* **Dataset extract**:
+--

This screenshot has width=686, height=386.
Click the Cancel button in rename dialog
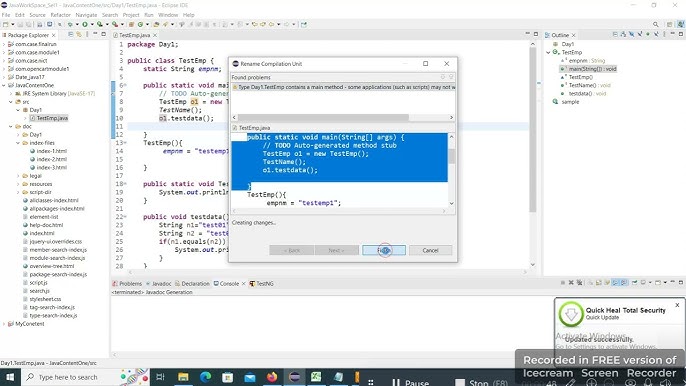pos(430,250)
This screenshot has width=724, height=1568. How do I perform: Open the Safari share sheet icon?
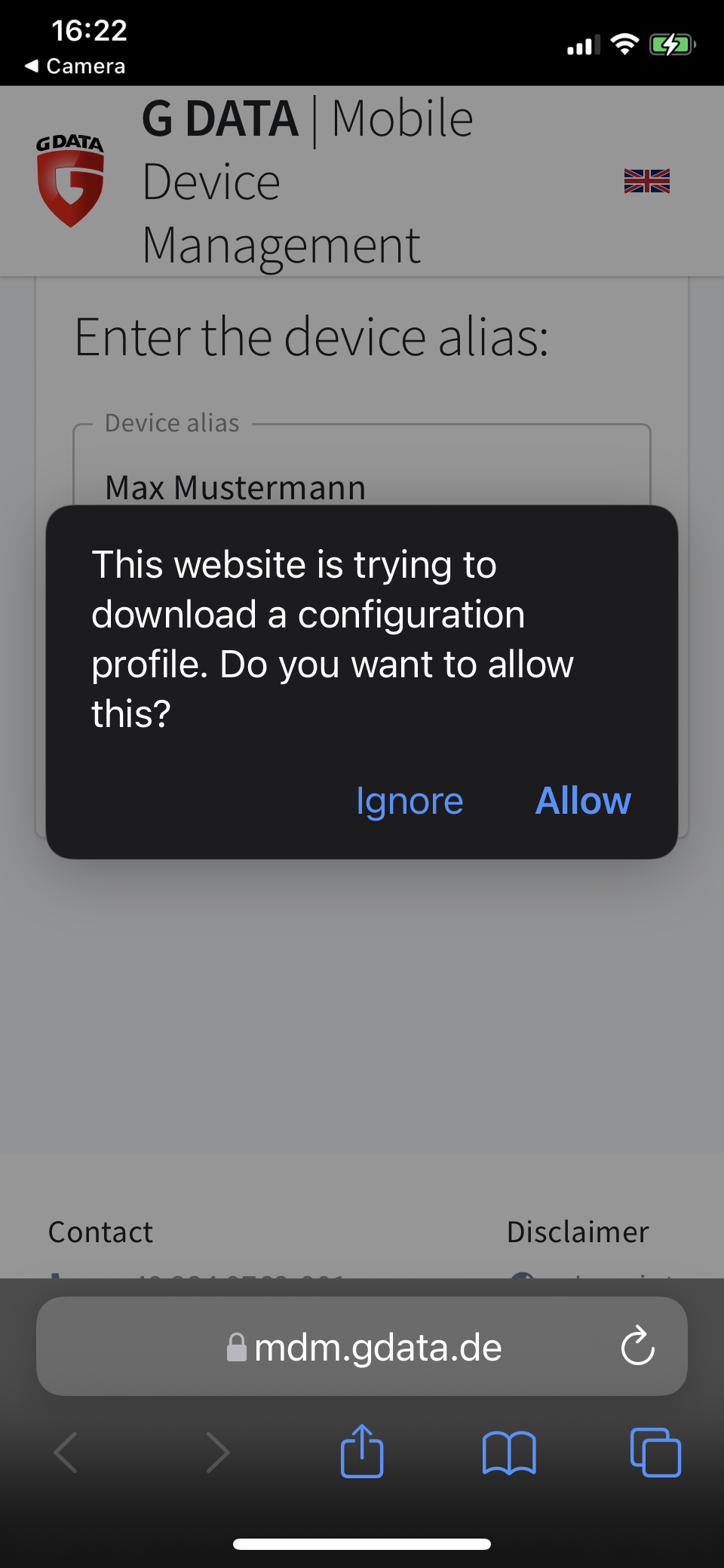click(362, 1450)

+--

* **Task requirements**: Retype all records exactly as shown above, images excluded.

* **Exercise solution**:
This screenshot has width=686, height=386.
Click the Cancel button in rename dialog
pos(430,250)
This screenshot has width=724, height=1568. How do I perform: Open the Safari share sheet icon?
click(362, 1450)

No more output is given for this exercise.